We already have lists:usort
which also removes duplicates but returns a sorted list.
Examples:
> lists:uniq([3,3,1,2,1,2,3]).
[3,1,2]
> lists:uniq([a, a, 1, b, 2, a, 3]).
[a, 1, b, 2, 3]
lists:uniq/2
allows the user to specify with a fun how to determine that 2 elements in the list are equal. In the example below the provided fun is just testing the first element of the 2 tuples for equality.
Examples:
> lists:uniq(fun({X, _}) -> X end, [{b, 2}, {a, 1}, {c, 3}, {a, 2}]).
[{b, 2}, {a, 1}, {c, 3}]
For more details see the lists:uniq/1
documentation.
Selectable features and the new maybe_expr
feature #
Selectable features is a new mechanism and concept where a new potentially incompatible feature (language or runtime), can be introduced and tested without causing troubles for those that don’t use it.

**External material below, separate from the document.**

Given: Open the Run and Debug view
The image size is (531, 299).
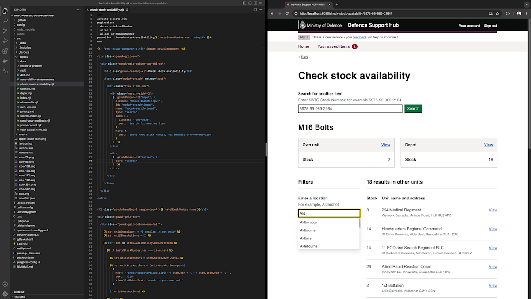Looking at the screenshot, I should pyautogui.click(x=5, y=41).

When it comes to language features the intention is that they can be activated per module with no impact on modules where they are not activated.
Let’s use the new maybe_expr
feature as an example.
In module my_experiment
the feature is activated and used like this:
-module(my_experiment).
-export([foo/1]).
%% Enable the feature maybe_expr in this module only
%% Makes maybe a keyword which might be incompatible
%% in modules using maybe as a function name or an atom
-feature(maybe_expr,enable).
foo() ->
maybe
{ok, X} ?= f(Foo),
[H|T] ?= g([1,2,3]),
...
else
{error, Y} ->
{ok, "default"};
{ok, _Term} ->
{error, "unexpected wrapper"}
end.
The compiler will note that the feature maybe_expr
is enabled and will handle the maybe construct correctly. In the generated .beam
file it will also be noted that
the module has enabled the feature.
When starting an Erlang node the specific feature (or all) must be enabled otherwise the .beam
file with the feature will not be allowed for loading.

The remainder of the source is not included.